Accurate wellbore placement and collision avoidance are increasingly important in today's tightly spaced horizontal wells and congested fields. Modern well plans incorporate hydraulic fracture geometry, reservoir characteristics, and other factors to maximize reservoir extraction while minimizing drilling costs and safety risks. Directional surveys that have minimal uncertainty are crucial to drilling the optimized well plan. This work enables more accurate directional surveys and wellbore placement through site-specific high accuracy magnetic models.

Under the Industry Steering Committee on Wellbore Survey Accuracy (ISCWSA) error model, the use of In-Field geomagnetic Referencing (IFR) dramatically reduces some of the largest sources of error in wellbore location. Unfortunately, IFR can be expensive or out of reach for smaller or less mature basins because of the high cost of flying or purchasing high-resolution aeromagnetic surveys. An economic and timely alternative has been developed, strategically taking ground magnetic measurements at sites along the wellbore(s) with absolute instruments, combined with a high-definition global magnetic model to produce IFR at the pad scale.
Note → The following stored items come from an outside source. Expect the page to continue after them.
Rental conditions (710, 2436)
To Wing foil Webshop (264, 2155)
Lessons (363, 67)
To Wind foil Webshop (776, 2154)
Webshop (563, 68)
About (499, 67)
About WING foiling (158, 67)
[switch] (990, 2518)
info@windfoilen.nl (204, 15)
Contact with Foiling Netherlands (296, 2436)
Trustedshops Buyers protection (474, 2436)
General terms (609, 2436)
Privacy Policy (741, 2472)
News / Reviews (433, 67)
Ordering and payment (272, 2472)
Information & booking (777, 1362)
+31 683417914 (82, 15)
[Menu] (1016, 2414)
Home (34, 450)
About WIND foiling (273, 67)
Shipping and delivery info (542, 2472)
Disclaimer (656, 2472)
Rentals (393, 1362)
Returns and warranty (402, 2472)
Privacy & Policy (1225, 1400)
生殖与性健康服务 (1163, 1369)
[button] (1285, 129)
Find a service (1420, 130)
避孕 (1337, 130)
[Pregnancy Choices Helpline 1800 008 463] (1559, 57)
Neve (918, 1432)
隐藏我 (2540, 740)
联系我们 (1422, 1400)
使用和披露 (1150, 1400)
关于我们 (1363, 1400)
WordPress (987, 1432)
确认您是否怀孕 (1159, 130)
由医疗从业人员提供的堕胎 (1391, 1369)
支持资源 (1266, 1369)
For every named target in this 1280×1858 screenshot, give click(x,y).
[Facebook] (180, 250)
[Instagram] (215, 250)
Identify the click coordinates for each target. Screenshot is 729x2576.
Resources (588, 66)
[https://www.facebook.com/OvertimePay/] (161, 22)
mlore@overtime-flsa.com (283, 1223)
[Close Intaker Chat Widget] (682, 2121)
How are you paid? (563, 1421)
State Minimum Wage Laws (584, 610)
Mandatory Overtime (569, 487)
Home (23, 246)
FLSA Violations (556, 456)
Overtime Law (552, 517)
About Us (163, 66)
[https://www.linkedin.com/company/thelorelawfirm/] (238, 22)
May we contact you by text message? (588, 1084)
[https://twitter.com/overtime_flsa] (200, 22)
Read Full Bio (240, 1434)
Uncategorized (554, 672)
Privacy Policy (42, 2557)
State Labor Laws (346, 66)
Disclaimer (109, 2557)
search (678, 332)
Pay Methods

This method was tested in the Denver-Julesburg Basin in Colorado. A small survey team collected ground magnetic measurements over a typical pad design in one day. The data was then processed and combined with a high-definition global magnetic model to produce IFR corrections locally for the pad. This study demonstrates that the procedure reduces the horizontal wellbore position uncertainty by 46% for the study area and more generally from 15 to 50 percent when compared to standard MWD (Measurement While Drilling) survey technology. Furthermore, this method was compared to a typical IFR model created from airborne measurements. We found that the results from the comparison agreed within tolerance to the IFR model and validated the use for IFR corrections at a pad scale. This technique improves confidence in wellbore placement, mitigates collision risks, improves reservoir drainage, and helps to maximize production.

Much work on the construction of IFR magnetic models from airborne total field data for large areas has been done. This work is novel in that it describes the construction of an IFR magnetic model from a small number of ground magnetic vector measurements, in combination with a high-definition global magnetic model for a small area. This innovative approach makes IFR corrections significantly more accessible to drilling programs with shorter timelines, fewer wells, and smaller budgets.